To refresh the memory, Ms. O'Neill, a scrupulous reporter of long and good standing, was spied on and her home and office raided after she wrote an article in the Ottawa Citizen about Maher Arar, a Canadian citizen deported to Syria by U.S. authorities in 2002 on the basis of alleged terrorist ties. The article said the RCMP had identified Mr. Arar as a possible member of an Ottawa-based al-Qaeda support group. The Mounties obtained search warrants under the post-9/11 Security of Information Act, maintaining that the journalist's story was based on secret government information.
The matter is before the courts this week, with the Ottawa Citizen seeking to have the search warrants declared unconstitutional. Under the Security of Information Act, Ms. O'Neill could face criminal charges and the possibility of up to 14 years in prison if found guilty.
Ms. O'Neill's article cited "a security source" and a leaked document offering details of what Mr. Arar allegedly said under torture in Syria. The use of leaked information is what journalism often thrives on, to enlighten the public on what is going on behind closed doors. In this great democracy of ours, that's a crime?
Ms. O'Neill's lawyers made the point in court this week that the Security of Information Act is so vague as to contain no definition of "secret" information. Conceivably, the police could pursue any journalist receiving government information if that information were not sanctioned for release. That's the type of thing that used to go on in police states such as the Soviet Union. That's why the case against Ms. O'Neill needs to disappear.
The Citizen was right to publish Ms. O'Neill's story. When the press starts withholding information for reasons of "national security" -- which can be defined so as to include most anything -- look out. The slippery slope? You're on it.
The New York Times got on that slope a while ago -- and went all the way down it. The Times withheld a story for a year on the Bush administration's secret program of warrantless domestic eavesdropping. It did so at the urging of the White House: reasons of national security. The Times's decision had potentially huge consequences. Had the story, uncovered just before the 2004 election, been printed, the damage might have been enough to tip the vote to the Democrats. All the Democrats needed was a changeover of 60,000 votes in one state (Ohio) to win. But the Times was under the gun for previous transgressions. It lost its nerve. It failed the public interest.
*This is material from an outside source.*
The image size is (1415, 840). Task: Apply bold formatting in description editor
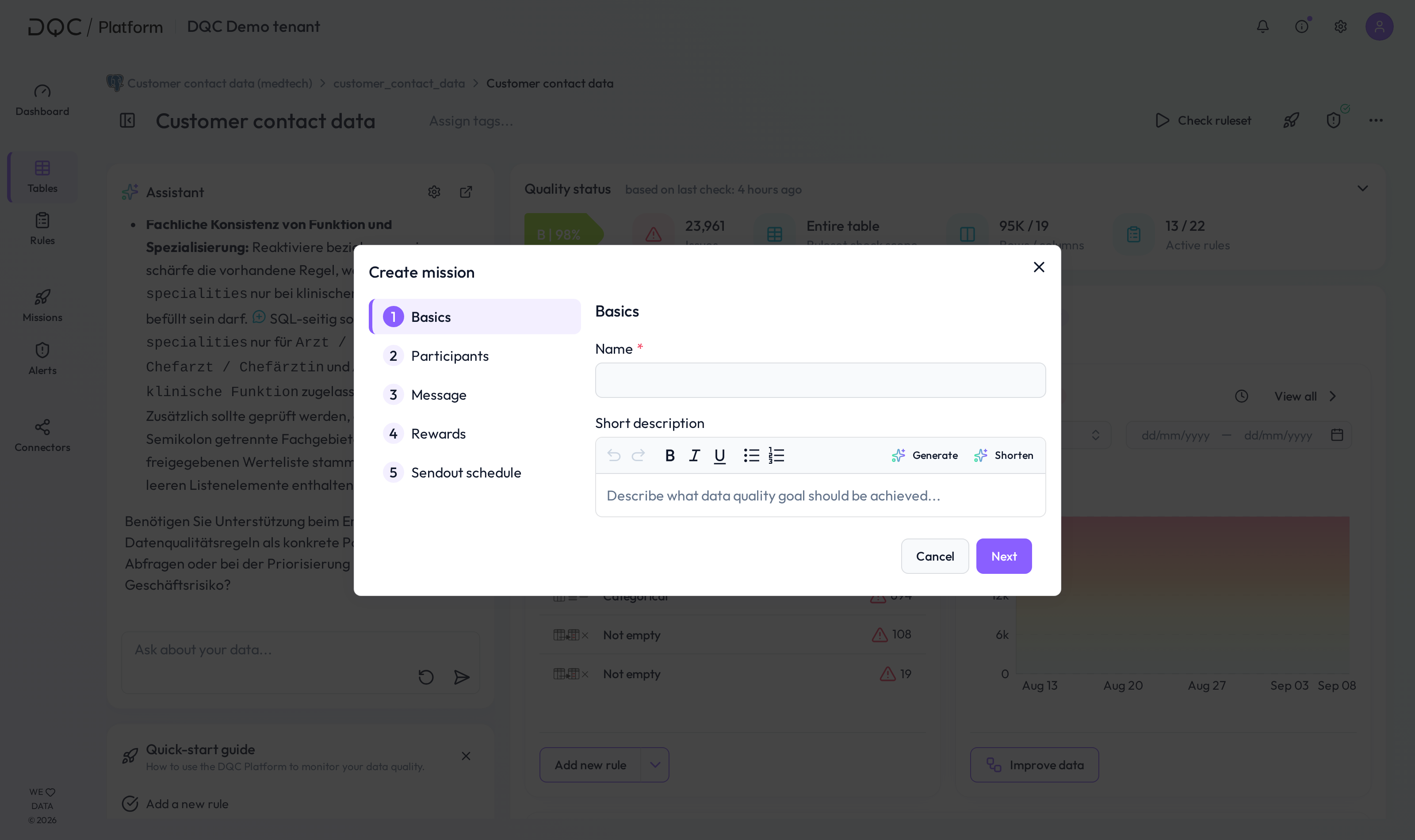tap(669, 456)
A case similar to the one involving Ms. O'Neill occurred when the RCMP went after reporter Andrew McIntosh to find out his sources and to retrieve a document in connection with a story he wrote on the Shawinigate controversy. Ironically, on the very day that Ms. O'Neill's home and office were being raided, an Ontario Superior Court judge ruled in favour of Mr. McIntosh, saying a search warrant that would have forced him to reveal a confidential source should never have been granted. "Freedom of expression is a cornerstone of our society," wrote Madam Justice Mary Lou Benotto. "Confidential sources are essential to the effective functioning of the media in a free and democratic society."
This week, the Crown filed an ominous-sounding factum in the O'Neill case. The Crown appeared to be arguing that the media's publication of any security-related information beyond what is authorized under the government's Access to Information Act can be grounds for criminal charges. Disclosure under the 1983 act can take months or years and, at that, large portions are often blacked out. But try to get around it, the Crown seems to be telling journalists, and you risk being charged with a criminal offence.
That's how serious this whole thing is getting. That's the type of intimidation that the post-9/11 environment has wrought. That's why the O'Neill case is so important. That's why the courts must respond with a clarion declaration that this is a free society.